By mid-May 1971, New York City was in an even deeper recession than it had been in the Summer of 1969, when the job market for recent young white liberal arts college graduates with a B.A. pretty much collapsed. By the late Spring of 1971, it had become almost as hard for recent young white high school graduates or community college graduates in New York City—or recent young white graduates of 4-year colleges with a B.A. in liberal arts (like myself)—to even find a permanent clerical office job in New York City anymore. And because of the 1971 economic recession, there were, of course, hardly any available blue-collar factory jobs in New York City for native-born U.S. English-speaking white workers (whom local bosses seemed to then feel would be more likely to demand higher wages and better working conditions than would U.S. workers who had just recently arrived from other countries who could not speak much English)—unless they had a family member or friend in one of the unions or factory shops who could arrange for them to get a position when another factory worker retired, quit, was fired, or died.
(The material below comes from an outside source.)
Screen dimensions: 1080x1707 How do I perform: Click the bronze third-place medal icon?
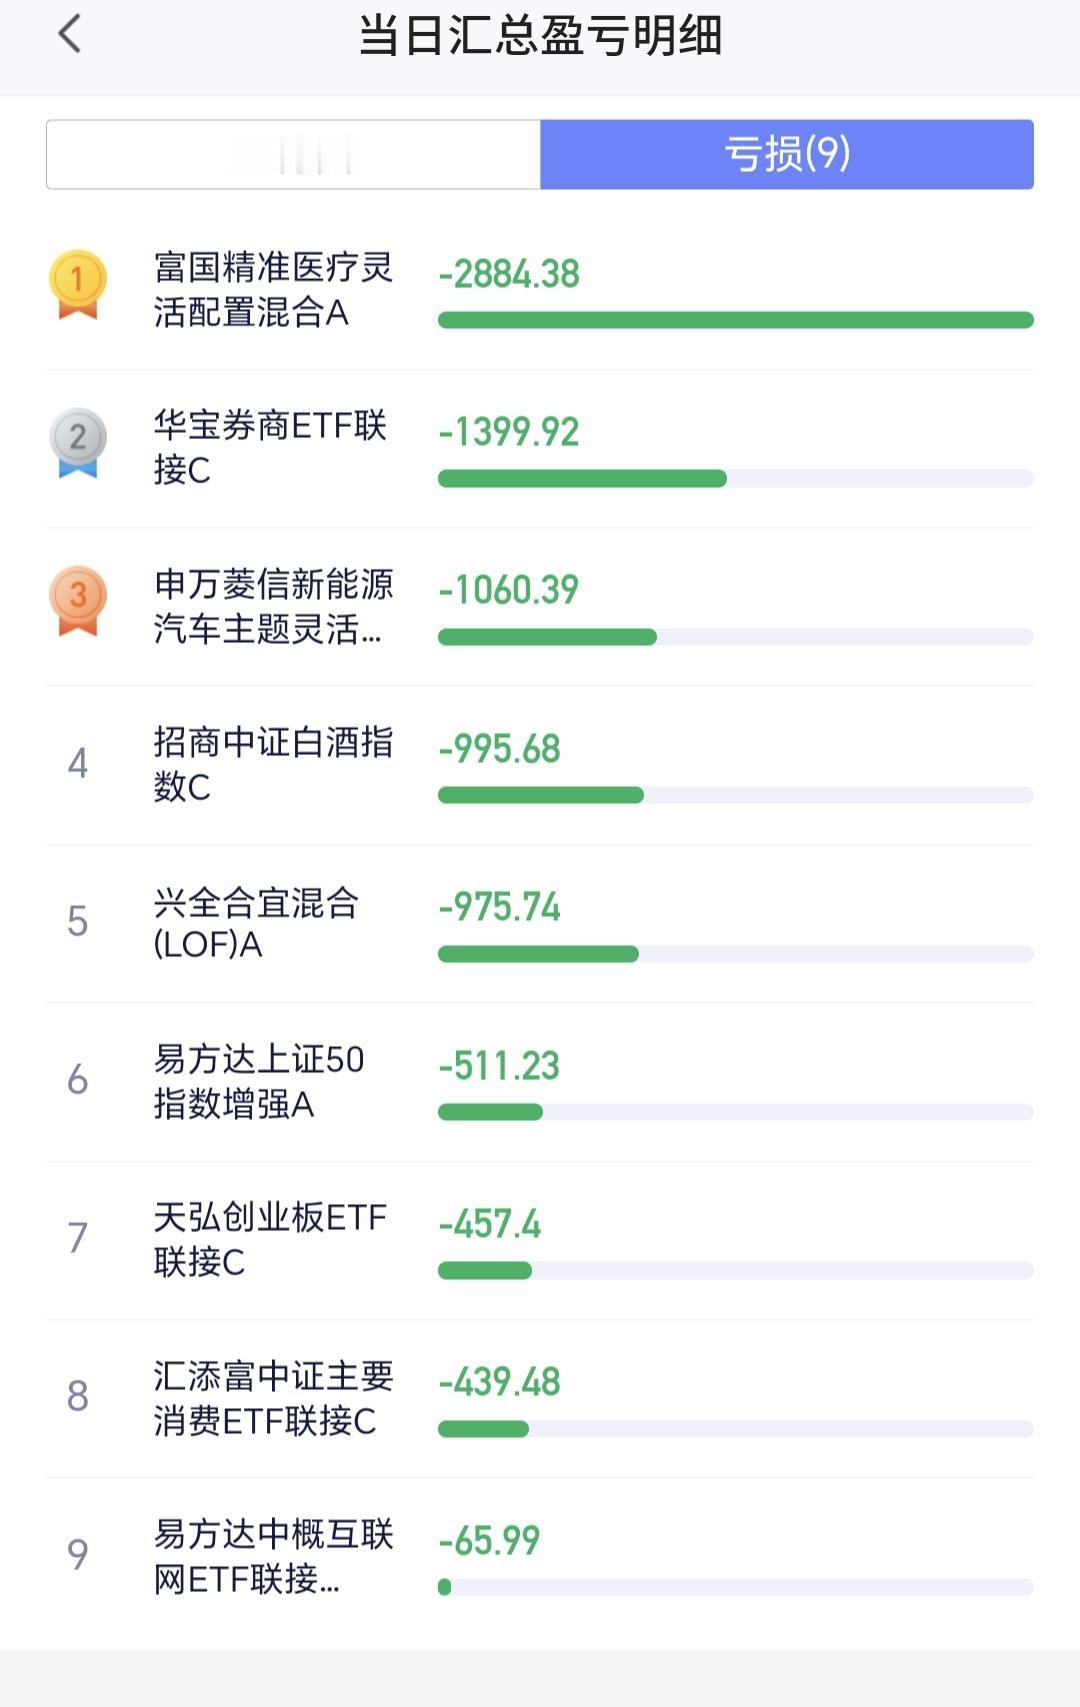click(x=77, y=600)
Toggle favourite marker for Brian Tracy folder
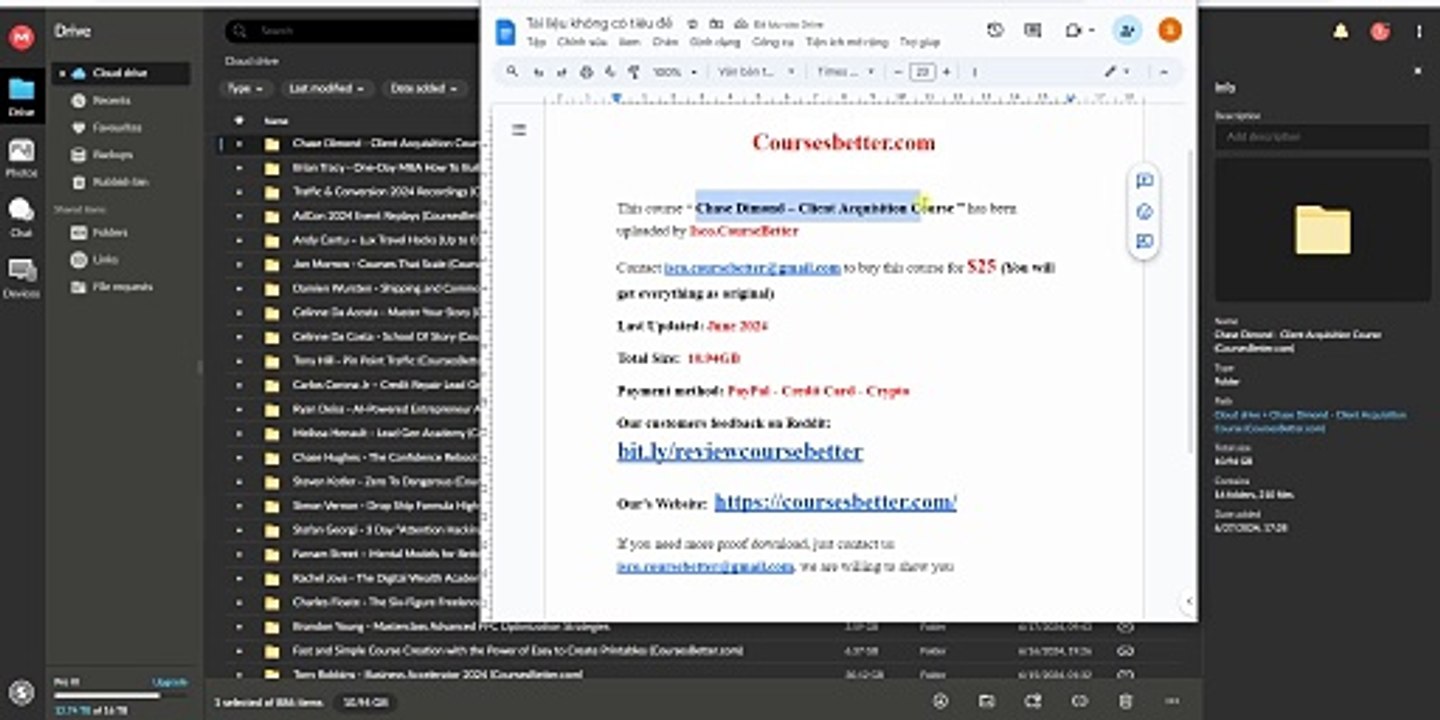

Not surprisingly then, when I started going through the New York Times Sunday want-ad section again in mid-May 1971—after shaving my beard off and getting a haircut so that I no longer looked like a hippie—there didn’t seem to be many jobs available for a man who was a liberal arts college graduate--on either a professional level or as some kind of office worker. And in the late Spring of 1971, if you were a young man in your early 20s, most New York City permanent job employers and temporary job employment agencies would still generally not be willing to hire you for either a clerk-typist or secretarial position on either a permanent or a temporary basis—no matter how fast the man could type—because of the discriminatory and sexist way the division of labor in the 1971 New York City office world still determined which sex would be hired for which jobs. Many U.S. newspapers had actually also only stopped dividing their want-ad employment pages in “male-wanted” and “female-wanted” categories less than ten years before 1971.
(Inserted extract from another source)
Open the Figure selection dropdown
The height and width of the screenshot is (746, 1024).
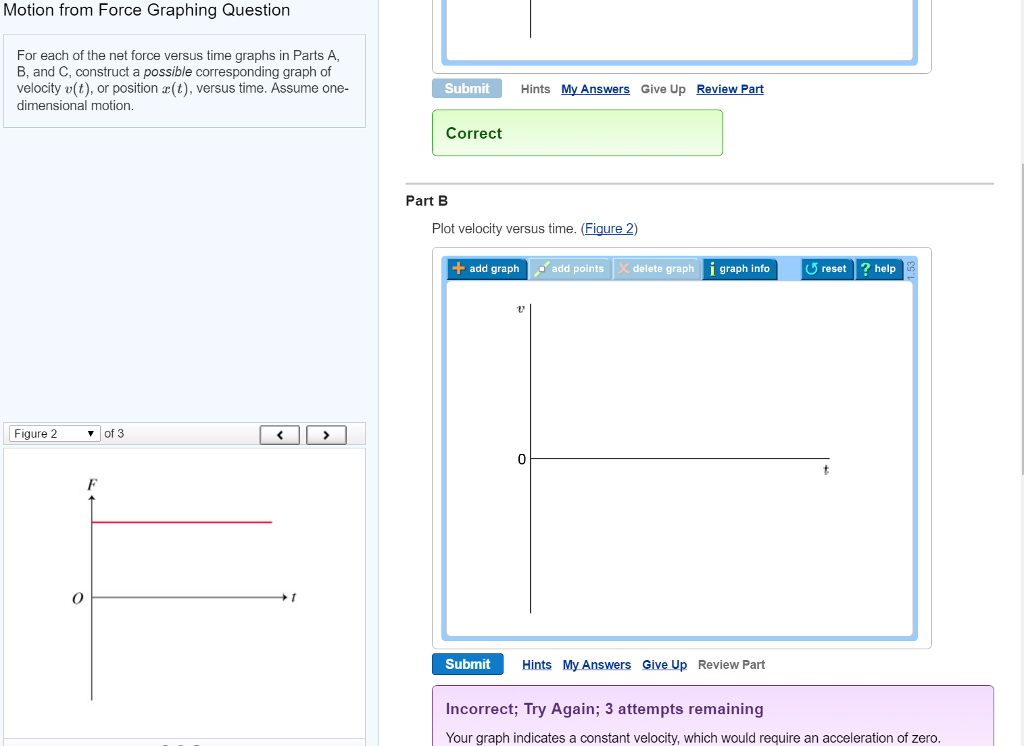(x=53, y=433)
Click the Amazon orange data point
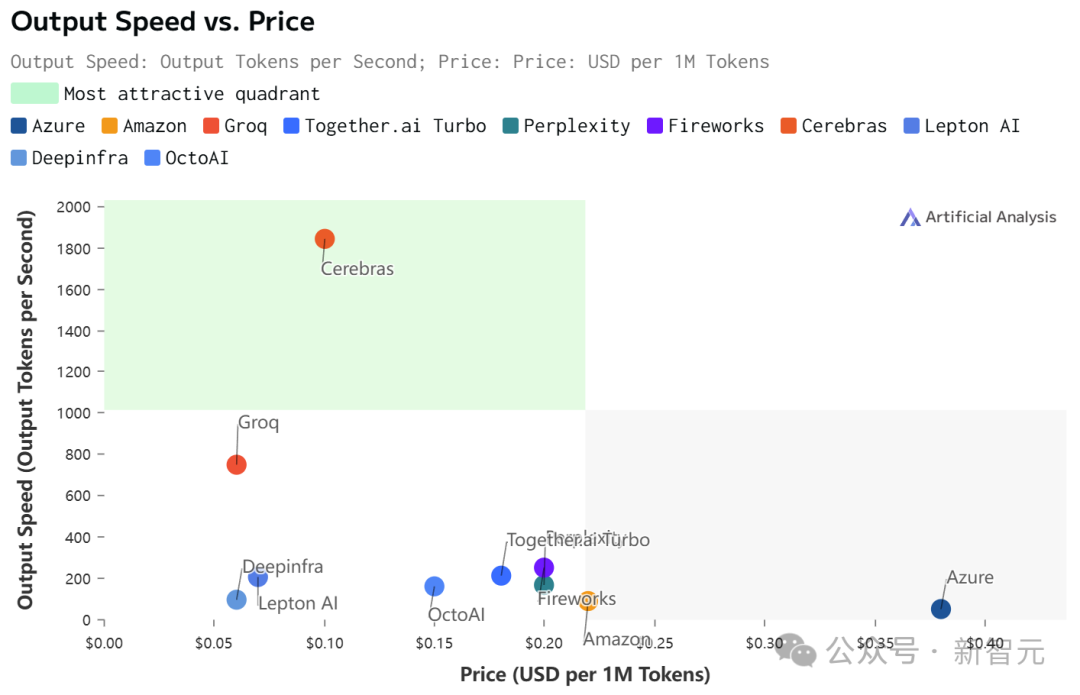 pos(590,601)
So if you were a young white male worker in the late Spring of 1971 who couldn’t land a professional job with your recent, practically worthless liberal arts B.A. or didn’t have a B.A. and just wanted some kind of office job, you were--given the 1971 economic recession--actually in a lot more economic trouble than a young white woman with a recent B.A. or a recent high school or community college diploma, who could just get dressed up and easily get hired--as either a receptionist (if she didn’t know how to type) or as a clerk-typist or secretary (if she knew how to type)—by the still usually male chauvinist or sexist white male office executives who dictated which job applicants should be hired by their personnel offices.